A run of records
○ ○ ○ ○

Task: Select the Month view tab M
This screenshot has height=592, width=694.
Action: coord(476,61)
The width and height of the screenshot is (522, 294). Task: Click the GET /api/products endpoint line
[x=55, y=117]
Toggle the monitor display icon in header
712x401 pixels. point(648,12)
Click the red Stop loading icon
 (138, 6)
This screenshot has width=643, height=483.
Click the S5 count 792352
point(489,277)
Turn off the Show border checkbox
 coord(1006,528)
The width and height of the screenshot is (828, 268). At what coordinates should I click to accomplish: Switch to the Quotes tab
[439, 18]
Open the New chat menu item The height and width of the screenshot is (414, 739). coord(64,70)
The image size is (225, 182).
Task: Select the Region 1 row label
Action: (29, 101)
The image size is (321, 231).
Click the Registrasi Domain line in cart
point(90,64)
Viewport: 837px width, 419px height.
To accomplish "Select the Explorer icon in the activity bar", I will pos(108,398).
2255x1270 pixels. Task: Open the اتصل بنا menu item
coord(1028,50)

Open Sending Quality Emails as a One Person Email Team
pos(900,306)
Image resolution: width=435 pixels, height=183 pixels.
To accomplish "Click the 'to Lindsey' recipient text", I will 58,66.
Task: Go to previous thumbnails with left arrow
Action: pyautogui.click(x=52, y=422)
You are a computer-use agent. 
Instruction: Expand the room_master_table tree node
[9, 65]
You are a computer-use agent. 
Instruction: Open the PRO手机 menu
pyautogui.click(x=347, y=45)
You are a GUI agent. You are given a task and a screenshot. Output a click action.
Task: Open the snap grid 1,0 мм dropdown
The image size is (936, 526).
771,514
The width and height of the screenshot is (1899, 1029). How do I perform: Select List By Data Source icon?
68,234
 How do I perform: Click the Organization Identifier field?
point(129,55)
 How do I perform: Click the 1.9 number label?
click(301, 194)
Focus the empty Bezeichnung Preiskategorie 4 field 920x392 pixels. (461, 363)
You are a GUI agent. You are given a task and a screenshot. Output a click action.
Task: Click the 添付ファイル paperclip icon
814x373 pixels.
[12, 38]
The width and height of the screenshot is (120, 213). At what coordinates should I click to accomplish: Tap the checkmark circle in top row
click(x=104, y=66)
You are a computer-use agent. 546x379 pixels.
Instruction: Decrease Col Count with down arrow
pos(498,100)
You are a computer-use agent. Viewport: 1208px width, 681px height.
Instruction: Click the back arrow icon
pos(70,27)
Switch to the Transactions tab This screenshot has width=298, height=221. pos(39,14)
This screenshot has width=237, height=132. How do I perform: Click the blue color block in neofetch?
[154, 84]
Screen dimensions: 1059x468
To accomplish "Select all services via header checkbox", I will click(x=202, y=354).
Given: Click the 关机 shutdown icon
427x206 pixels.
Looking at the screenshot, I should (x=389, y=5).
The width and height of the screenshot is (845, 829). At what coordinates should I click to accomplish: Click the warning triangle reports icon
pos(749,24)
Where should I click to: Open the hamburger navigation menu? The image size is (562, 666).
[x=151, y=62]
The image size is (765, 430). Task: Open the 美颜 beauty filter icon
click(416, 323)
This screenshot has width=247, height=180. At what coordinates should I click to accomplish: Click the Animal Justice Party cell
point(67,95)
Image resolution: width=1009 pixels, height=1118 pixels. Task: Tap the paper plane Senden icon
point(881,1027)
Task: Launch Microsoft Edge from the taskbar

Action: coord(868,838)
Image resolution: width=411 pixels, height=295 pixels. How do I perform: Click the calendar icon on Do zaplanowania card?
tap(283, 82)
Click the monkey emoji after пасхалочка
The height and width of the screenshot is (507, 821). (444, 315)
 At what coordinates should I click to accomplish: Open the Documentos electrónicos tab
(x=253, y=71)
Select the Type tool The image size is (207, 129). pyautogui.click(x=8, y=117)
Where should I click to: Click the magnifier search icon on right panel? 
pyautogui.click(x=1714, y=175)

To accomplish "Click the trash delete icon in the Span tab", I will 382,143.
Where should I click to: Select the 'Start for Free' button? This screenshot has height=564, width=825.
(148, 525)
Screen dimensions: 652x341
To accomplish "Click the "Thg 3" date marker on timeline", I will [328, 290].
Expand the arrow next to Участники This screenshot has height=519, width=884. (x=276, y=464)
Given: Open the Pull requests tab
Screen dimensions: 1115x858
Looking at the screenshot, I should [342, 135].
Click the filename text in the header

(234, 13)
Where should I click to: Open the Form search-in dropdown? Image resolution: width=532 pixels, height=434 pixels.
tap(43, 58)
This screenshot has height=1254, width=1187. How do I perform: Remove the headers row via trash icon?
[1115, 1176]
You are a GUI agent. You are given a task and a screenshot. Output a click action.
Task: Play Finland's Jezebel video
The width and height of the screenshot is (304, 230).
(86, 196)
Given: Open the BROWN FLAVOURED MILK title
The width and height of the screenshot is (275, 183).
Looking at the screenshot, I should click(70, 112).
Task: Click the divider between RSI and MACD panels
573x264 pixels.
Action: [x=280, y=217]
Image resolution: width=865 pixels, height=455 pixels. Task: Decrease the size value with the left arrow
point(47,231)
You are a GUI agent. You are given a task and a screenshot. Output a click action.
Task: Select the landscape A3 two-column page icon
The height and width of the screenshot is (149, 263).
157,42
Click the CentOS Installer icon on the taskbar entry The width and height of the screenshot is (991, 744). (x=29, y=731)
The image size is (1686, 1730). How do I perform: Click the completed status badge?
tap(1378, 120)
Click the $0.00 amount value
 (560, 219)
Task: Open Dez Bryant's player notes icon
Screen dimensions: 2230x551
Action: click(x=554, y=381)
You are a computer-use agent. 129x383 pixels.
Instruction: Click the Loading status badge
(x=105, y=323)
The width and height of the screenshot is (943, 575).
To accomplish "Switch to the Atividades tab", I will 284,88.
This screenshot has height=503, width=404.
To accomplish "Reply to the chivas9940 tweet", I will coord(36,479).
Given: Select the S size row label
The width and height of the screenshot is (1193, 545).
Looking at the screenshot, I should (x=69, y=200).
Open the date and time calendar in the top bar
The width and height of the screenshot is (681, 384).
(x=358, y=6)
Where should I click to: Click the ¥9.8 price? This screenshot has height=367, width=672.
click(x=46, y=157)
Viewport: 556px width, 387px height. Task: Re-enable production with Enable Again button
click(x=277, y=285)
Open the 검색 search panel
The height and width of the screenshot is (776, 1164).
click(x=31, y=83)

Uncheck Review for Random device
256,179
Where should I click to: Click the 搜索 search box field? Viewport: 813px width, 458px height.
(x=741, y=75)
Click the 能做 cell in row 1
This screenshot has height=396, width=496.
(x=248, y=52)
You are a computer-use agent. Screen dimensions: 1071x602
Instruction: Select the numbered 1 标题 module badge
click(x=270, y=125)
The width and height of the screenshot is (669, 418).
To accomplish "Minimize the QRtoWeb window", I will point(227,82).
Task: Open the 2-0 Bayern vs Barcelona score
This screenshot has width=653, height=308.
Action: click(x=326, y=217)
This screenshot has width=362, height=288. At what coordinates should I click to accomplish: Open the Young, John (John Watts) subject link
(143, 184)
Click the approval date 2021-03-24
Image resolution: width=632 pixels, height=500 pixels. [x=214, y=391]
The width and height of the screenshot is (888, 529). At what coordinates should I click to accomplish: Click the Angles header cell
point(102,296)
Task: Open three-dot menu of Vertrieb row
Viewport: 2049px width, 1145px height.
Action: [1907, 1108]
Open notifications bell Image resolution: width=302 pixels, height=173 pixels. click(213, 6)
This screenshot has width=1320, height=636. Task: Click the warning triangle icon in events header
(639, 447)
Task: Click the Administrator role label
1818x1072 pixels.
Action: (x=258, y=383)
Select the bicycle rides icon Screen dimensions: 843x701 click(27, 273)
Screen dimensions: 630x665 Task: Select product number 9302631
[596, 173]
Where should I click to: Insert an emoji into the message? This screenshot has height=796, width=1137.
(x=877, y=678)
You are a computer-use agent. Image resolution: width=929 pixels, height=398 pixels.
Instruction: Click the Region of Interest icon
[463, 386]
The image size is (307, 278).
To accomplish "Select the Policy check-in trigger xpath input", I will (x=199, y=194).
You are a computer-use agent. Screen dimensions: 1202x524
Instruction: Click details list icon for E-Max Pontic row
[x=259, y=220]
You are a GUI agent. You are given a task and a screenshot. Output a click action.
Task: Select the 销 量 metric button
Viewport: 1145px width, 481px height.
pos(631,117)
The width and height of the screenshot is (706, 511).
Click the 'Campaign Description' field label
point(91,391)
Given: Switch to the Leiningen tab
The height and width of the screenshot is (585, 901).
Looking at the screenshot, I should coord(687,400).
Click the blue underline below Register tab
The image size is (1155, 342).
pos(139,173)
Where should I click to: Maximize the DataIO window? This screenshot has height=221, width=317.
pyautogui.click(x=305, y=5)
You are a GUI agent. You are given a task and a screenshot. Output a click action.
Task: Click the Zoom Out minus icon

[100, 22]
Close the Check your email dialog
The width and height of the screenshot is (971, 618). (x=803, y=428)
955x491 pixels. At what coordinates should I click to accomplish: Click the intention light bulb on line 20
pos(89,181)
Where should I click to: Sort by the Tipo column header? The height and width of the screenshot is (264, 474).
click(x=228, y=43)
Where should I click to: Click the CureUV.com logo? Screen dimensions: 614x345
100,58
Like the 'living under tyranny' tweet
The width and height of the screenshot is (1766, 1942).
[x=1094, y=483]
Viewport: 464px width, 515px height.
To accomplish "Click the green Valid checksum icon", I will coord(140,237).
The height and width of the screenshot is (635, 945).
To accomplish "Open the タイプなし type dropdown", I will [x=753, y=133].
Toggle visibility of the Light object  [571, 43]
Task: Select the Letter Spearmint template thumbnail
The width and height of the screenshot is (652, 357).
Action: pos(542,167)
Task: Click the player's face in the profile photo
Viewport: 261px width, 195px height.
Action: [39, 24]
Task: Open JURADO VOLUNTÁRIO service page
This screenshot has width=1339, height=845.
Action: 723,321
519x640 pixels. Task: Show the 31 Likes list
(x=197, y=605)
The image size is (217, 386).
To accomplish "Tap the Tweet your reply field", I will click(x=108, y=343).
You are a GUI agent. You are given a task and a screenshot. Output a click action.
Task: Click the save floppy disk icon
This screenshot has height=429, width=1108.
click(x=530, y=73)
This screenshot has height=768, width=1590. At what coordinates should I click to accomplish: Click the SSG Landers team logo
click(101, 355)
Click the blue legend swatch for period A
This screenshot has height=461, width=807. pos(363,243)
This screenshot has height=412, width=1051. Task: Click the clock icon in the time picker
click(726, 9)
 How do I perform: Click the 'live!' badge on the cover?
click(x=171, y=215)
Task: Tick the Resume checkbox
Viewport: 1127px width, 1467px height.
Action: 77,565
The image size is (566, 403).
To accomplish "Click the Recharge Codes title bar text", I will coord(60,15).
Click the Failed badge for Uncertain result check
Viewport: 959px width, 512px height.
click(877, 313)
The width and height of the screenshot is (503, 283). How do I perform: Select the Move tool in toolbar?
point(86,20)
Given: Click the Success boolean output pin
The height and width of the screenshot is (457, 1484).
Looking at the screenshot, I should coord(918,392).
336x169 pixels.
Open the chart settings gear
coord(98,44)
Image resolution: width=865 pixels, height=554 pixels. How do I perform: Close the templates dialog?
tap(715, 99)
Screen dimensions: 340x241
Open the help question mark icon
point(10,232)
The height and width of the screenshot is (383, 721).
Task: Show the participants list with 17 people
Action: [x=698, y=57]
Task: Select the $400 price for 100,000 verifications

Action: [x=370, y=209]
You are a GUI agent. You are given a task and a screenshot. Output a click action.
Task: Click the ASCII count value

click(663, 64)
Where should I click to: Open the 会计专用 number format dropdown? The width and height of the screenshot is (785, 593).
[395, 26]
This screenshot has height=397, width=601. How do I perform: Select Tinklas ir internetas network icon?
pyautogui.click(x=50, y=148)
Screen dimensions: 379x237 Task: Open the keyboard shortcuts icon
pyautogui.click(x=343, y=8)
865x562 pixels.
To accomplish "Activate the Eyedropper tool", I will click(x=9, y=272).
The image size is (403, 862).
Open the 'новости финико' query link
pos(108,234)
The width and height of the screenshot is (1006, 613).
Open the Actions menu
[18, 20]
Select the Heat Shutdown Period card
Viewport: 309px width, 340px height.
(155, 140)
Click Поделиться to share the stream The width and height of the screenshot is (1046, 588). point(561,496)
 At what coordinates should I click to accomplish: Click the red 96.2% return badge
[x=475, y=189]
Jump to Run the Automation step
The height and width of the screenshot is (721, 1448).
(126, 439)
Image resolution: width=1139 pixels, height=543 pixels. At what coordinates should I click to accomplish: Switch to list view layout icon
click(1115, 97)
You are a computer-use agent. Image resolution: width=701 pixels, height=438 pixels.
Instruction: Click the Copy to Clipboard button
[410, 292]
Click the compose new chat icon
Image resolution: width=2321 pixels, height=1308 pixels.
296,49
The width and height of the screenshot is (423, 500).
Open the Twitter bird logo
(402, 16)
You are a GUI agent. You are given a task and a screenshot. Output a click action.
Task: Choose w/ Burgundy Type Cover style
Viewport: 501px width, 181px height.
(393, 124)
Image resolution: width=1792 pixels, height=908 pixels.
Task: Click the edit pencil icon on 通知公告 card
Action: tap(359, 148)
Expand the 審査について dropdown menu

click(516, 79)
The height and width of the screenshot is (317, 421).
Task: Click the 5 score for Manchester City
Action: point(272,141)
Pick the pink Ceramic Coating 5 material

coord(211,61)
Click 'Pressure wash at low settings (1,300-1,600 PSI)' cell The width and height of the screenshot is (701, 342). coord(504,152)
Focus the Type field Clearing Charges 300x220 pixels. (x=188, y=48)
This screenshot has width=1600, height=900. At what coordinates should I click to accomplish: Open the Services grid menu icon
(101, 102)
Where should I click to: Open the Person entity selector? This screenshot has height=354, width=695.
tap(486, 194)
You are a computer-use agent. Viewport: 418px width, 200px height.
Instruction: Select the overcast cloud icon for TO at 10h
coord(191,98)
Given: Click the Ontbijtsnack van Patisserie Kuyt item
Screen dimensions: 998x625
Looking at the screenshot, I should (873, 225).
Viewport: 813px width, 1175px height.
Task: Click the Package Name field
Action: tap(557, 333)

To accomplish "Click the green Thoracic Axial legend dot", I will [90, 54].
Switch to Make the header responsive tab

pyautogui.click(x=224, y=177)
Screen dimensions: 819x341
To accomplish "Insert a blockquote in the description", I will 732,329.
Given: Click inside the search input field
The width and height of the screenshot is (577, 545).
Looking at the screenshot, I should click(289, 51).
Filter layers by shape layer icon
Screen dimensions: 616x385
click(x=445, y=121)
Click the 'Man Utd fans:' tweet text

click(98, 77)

○ ○ ○ ○

■ YOUR INSTRUCTIONS
Update the lines of the material starting at the line that has "Viewport: 464px width, 515px height." and stopping after the line that has "This screenshot has height=461, width=807." by changing "floppy disk" to "diskette". Give back only those lines, with everything else left as is.

■ IN RESPONSE
Viewport: 464px width, 515px height.
To accomplish "Click the green Valid checksum icon", I will coord(140,237).
The height and width of the screenshot is (635, 945).
To accomplish "Open the タイプなし type dropdown", I will [x=753, y=133].
Toggle visibility of the Light object  [571, 43]
Task: Select the Letter Spearmint template thumbnail
The width and height of the screenshot is (652, 357).
Action: pos(542,167)
Task: Click the player's face in the profile photo
Viewport: 261px width, 195px height.
Action: [39, 24]
Task: Open JURADO VOLUNTÁRIO service page
This screenshot has width=1339, height=845.
Action: 723,321
519x640 pixels. Task: Show the 31 Likes list
(x=197, y=605)
The image size is (217, 386).
To accomplish "Tap the Tweet your reply field", I will click(x=108, y=343).
You are a GUI agent. You are given a task and a screenshot. Output a click action.
Task: Click the save diskette icon
This screenshot has height=429, width=1108.
click(x=530, y=73)
This screenshot has height=768, width=1590. At what coordinates should I click to accomplish: Click the SSG Landers team logo
click(101, 355)
Click the blue legend swatch for period A
This screenshot has height=461, width=807. pos(363,243)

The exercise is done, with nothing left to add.